### AUSGEWÄHLTER TEXT:

▬▬▬

Seit 2010 gilt in Deutschland die situative Winterreifenpflicht. Bei winterlichen Straßenverhältnissen dürfen Reifen nur noch mit dem Alpine Symbol gefahren werden. Bei Verstoß gegen die Winterreifenpflicht drohen hohe Bußgelder und ein Punkt in Flensburg. Welche Fahrzeuge sind betroffen? Welche Reifen sind erlaubt? Welche Strafen drohen? Alle wichtigen Infos zur Winterreifenpflicht finden Sie hier.

Wann gilt die Winterreifenpflicht?

Die Winterreifenpflicht gilt situativ – also das ganze Jahr. Gibt es etwa im Juni winterliche Straßenverhältnisse, muss mit Winterreifen gefahren werden. Die Regel „Winterreifen von Oktober bis Ostern“ ist angesichts des Klimawandels ohnehin veraltet.

Für welche Fahrzeugtypen gilt die Winterreifenpflicht?

Die Belastung der Reifen und auch das Sicherheitsrisiko ist nicht bei allen Fahrzeugtypen gleich. Für wen gilt die situative Winterreifenpflicht also?

 

PKW

Die Winterreifenpflicht gilt für alle PKW, die bei winterlichen Straßenverhältnissen unterwegs sind.

 

LKW

Sommerreifen wie beim Pkw gibt es beim Lkw nicht. Lkw-Reifen haben aufgrund der höheren Belastung einen hohen Naturkautschuk-Anteil. Die Gummimischung ist mit der eines Pkw-Winterreifens vergleichbar. Lkw-Reifen haben sogenannte Traktionsreifen mit speziellen Stollenprofil und M+S Kennzeichnung. Diese Reifen sind für den Ganzjahreseinsatz geeignet.

Für die Antriebsachse sind jedoch Winterreifen mit Alpine-Symbol vorgeschrieben.

Aufgrund der großen Unterschiede im Traktionsverhalten bei beladenen und leeren Lkw bringen Winterreifen auf allen Achsen keinen Vorteil.

Der Gesetzgeber möchte jedoch die Winterreifenpflicht für Lkw verschärfen. Der Bundesrat hat einer entsprechenden Anpassung der Regelung in § 2 Abs. 3a StVO bereits zugestimmt. Nun muss die Bundesregierung die Änderung nur noch bestätigen. Ab 2024 sollen dann auch Alpine-Reifen für die Lkw-Lenkachsen verpflichtend sein.

▬▬▬

### DATENSATZEINTRÄGE:

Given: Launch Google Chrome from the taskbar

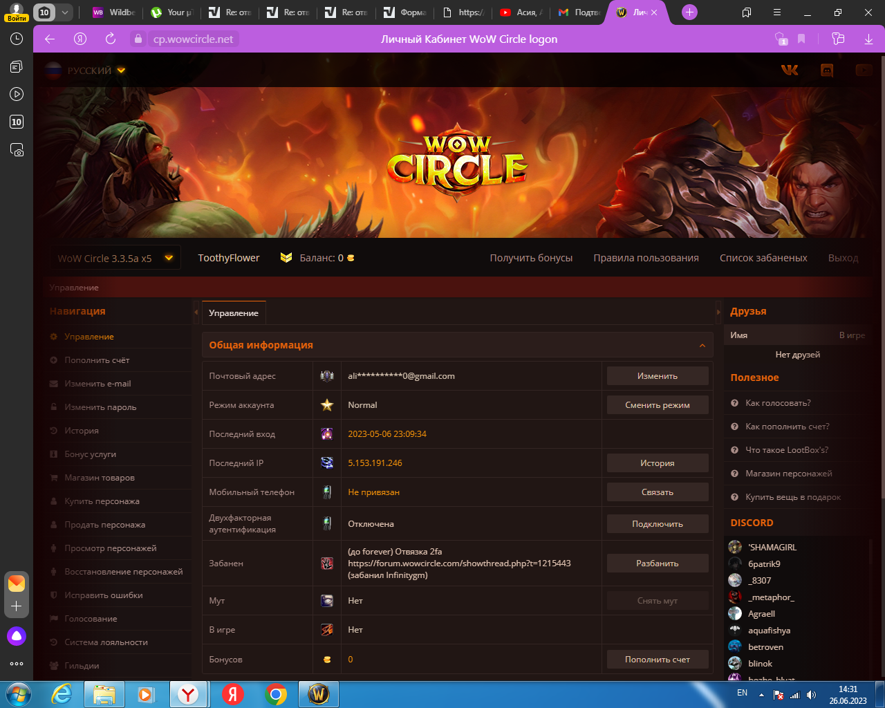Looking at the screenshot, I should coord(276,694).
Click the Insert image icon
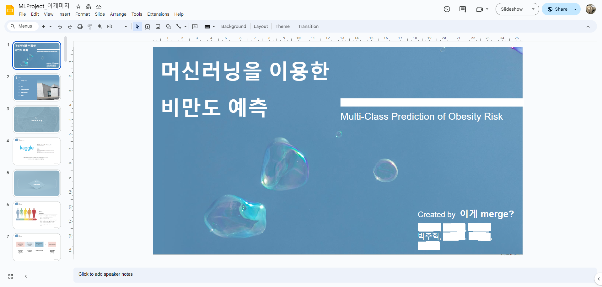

▬▬▬

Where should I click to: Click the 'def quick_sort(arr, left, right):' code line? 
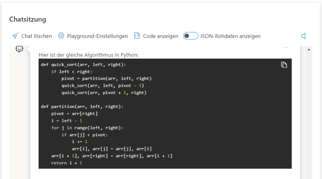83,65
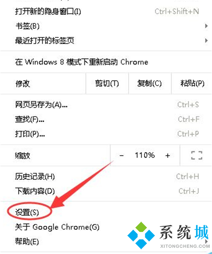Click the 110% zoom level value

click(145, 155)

▬▬▬

### ZU ERLEDIGEN:
- a) Ab welchem Jahr sollen laut dem Text zur Winterreifenpflicht Alpine-Reifen auch für die Lkw-Lenkachsen verpflichtend sein?
- b) Aktualisiere einen Abschnitt aus dem Text zur Winterreifenpflicht: Beginne bei den Worten „Seit 2010 gilt“ und höre nach „situative Winterreifenpflicht also?“ auf. Setze dabei „Geldstrafen“ an die Stelle von „Bußgelder“.
- c) Schreibe den Text zur Winterreifenpflicht weiter, und zwar im Anschluss an seinen letzten Satz.
Die Einträge haben hiermit nichts zu tun.

### GEORDNETE ERGEBNISSE:
- a) Ab 2024.

- b)
Seit 2010 gilt in Deutschland die situative Winterreifenpflicht. Bei winterlichen Straßenverhältnissen dürfen Reifen nur noch mit dem Alpine Symbol gefahren werden. Bei Verstoß gegen die Winterreifenpflicht drohen hohe Geldstrafen und ein Punkt in Flensburg. Welche Fahrzeuge sind betroffen? Welche Reifen sind erlaubt? Welche Strafen drohen? Alle wichtigen Infos zur Winterreifenpflicht finden Sie hier.

Wann gilt die Winterreifenpflicht?

Die Winterreifenpflicht gilt situativ – also das ganze Jahr. Gibt es etwa im Juni winterliche Straßenverhältnisse, muss mit Winterreifen gefahren werden. Die Regel „Winterreifen von Oktober bis Ostern“ ist angesichts des Klimawandels ohnehin veraltet.

Für welche Fahrzeugtypen gilt die Winterreifenpflicht?

Die Belastung der Reifen und auch das Sicherheitsrisiko ist nicht bei allen Fahrzeugtypen gleich. Für wen gilt die situative Winterreifenpflicht also?

- c)
Geländewagen

Mit Geländewagen sind hier echte Off-Roader, keine SUVs gemeint. Geländewagen mit Allrad-Antrieb, wie Sie beispielsweise Förster oder Bewohner alpiner Regionen fahren, haben besonders grobstollige Reifen montiert. Doch weder der Allrad-Antrieb noch die profilstarken Pneus sind bei Schnee ausreichend.

Auch für Geländewagen gilt die Winterreifenpflicht. Die Hersteller haben mittlerweile spezielle SUV-Winterreifen im Sortiment mit den gleichen Dimensionen wie die Sommerreifen.

Mietwagen

Auch Mietwagen dürfen bei winterlichen Straßenverhältnissen nur mit Alpine-Reifen (Symbol auf den Reifen) gefahren werden.

Dass Mietwagen in der kalten Jahreszeit mit Winterpneus bereift sind, ist jedoch kein Standard. Bei vielen Anbietern müssen Winterreifen kostenpflichtig hinzugebucht werden.

Es ist paradox: Wenn Sie einen Wagen ohne Winterreifen gemietet haben, müssen Sie diesen annehmen, können ihn aber bei winterlichen Straßenverhältnissen nicht fahren. Umgekehrt können Sie einen Wagen, den Sie mit Winterreifen gebucht haben, der aber ohne bereitgestellt wird, ablehnen.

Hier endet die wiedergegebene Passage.